A school is a dynamic environment and it must regularly make changes to maintain its ultimate purpose. A SWOT analysis can provide a critical appraisal of the performance of the school based on the internal and external factors that are currently impacting its growth and may hinder its progress in the future. The analysis starts out by outlining the objective of the school, and finds the dynamics needed in reaching that objective. Once school’s strengths, weaknesses, opportunities, and threats are identified, the leadership team can work towards converting weaknesses into strengths, availing new opportunities and planning to overcome or eliminate threats.
One of the main strengths of Good Elementary is the Primary Years Program (PYP), which is a part of the International Baccalaureate Program (IB). Good Elementary is one of 77 PYP schools out of the 177 I.B. schools in the state of Texas, and it is only one of two PYP schools in the entire CFBISD. The PYP program places an additional responsibility on the school, to ensure that students are not only educated through the district’s curriculum, but also through the I.B. framework (IB, 2018). The goal of the program is to shape students into well-rounded global citizens who are able to view the world and its challenges through multiple perspectives. (Hallinger, Walker, & Lee, 2010). Good Elementary teachers receive additional training to be able to draw on the IB’s framework and unique curriculum to prepare students to become global citizens.

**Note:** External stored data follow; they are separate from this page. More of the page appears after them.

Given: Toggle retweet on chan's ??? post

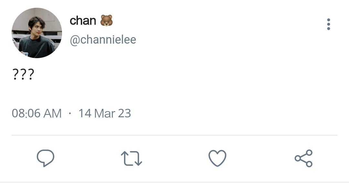Looking at the screenshot, I should pos(131,158).
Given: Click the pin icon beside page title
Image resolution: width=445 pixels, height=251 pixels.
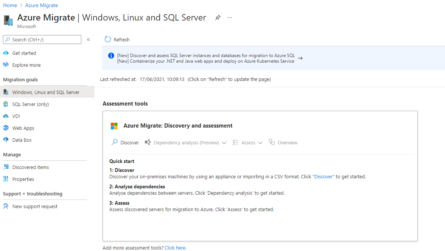Looking at the screenshot, I should [x=218, y=18].
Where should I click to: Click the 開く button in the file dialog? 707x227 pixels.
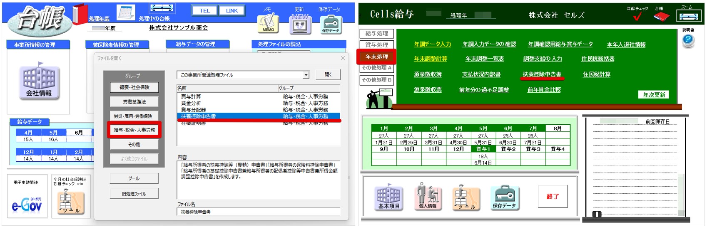pyautogui.click(x=328, y=74)
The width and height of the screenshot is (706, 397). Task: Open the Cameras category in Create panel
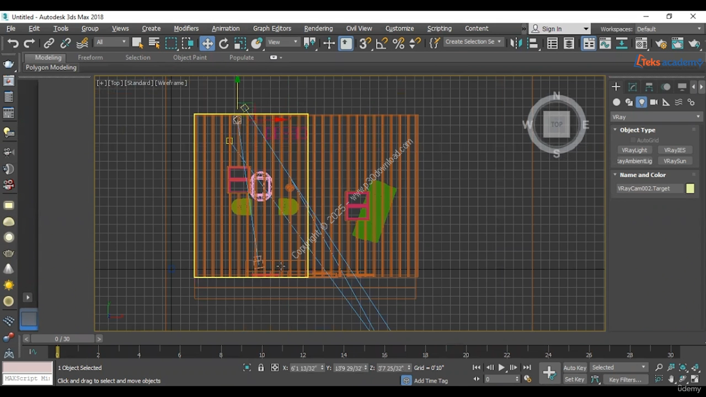tap(654, 102)
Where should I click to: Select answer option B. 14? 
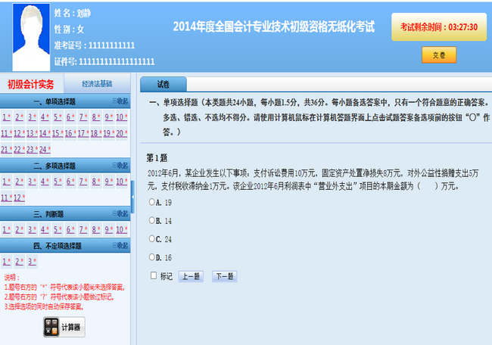[152, 220]
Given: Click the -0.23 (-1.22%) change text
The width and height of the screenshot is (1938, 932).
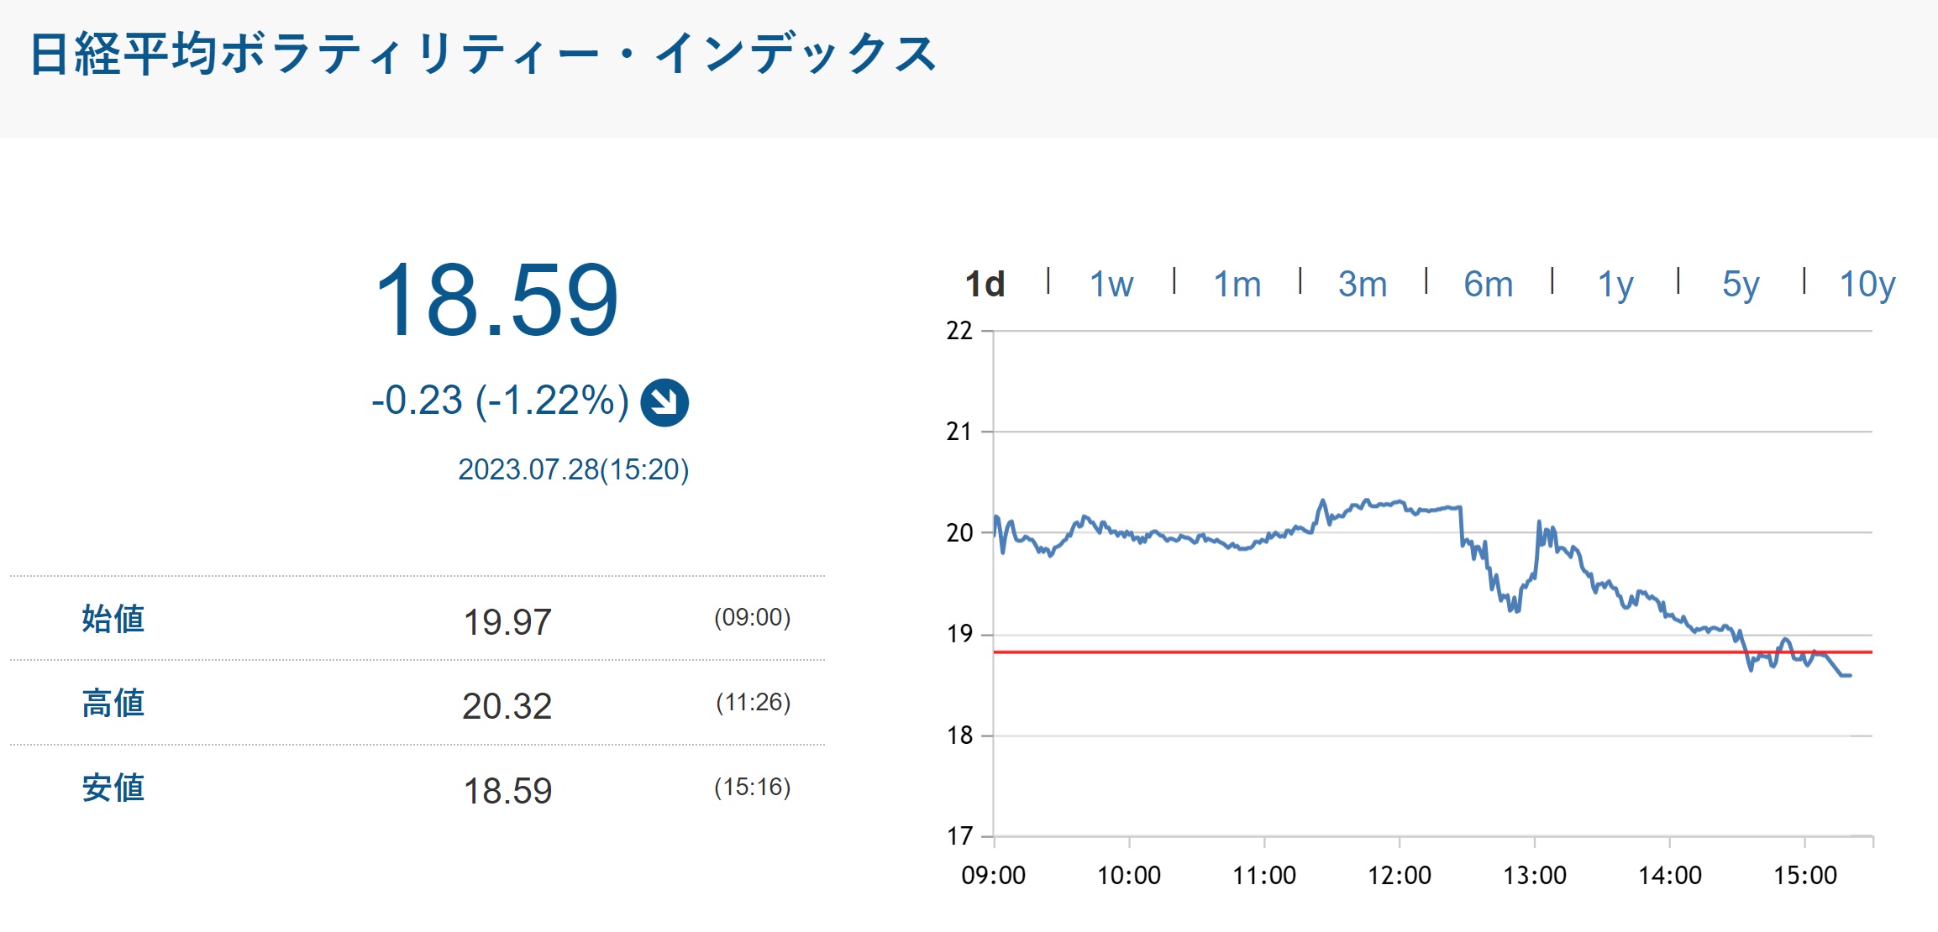Looking at the screenshot, I should (x=500, y=401).
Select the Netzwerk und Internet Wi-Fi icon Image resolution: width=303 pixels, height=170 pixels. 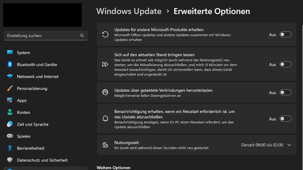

Another strength of the school is its pool of experienced and dedicated teachers. Teacher retention has been an ongoing concern, especially in Title I schools, where teachers were found to have less than three years of teaching experience (Wang, 2007). However, there are teachers at Good Elementary who have been teaching for almost 20 years. They have stuck with the school as it transformed from a small one-story building to a larger three-story building, from a non-Title I to a Title I school, and from a non-I.B. to an I.B. school. Although many pre-service teachers may want to teach at schools where they do not have to face difficult working conditions experienced at Title I schools (Wang, 2007), the teachers at Good Elementary, according to the principal Ahmad, choose to teach at a Title I school because they want to make an impact on the lives of underprivileged students, an exemplary display of their dedication as educators.
Besides teachers, the students at Good Elementary are a hard working group who do not let their day-to-day struggles interfere with their education. According to the principal, there are rarely any behavioral issues at Good Elementary, especially when compared to other schools in the district. One aspect that probably helps ensure discipline in all areas is the fact that students are required to wear uniforms. This is one of the main strengths of the school; since most students are from lower socioeconomic families, they cannot afford to wear a different outfit each day. The school uniforms help ensure that no child stands out because of his or her inability to pay for new clothes to wear to school every day. When everyone is wearing the same thing, there is no opportunity for judgement or discrimination.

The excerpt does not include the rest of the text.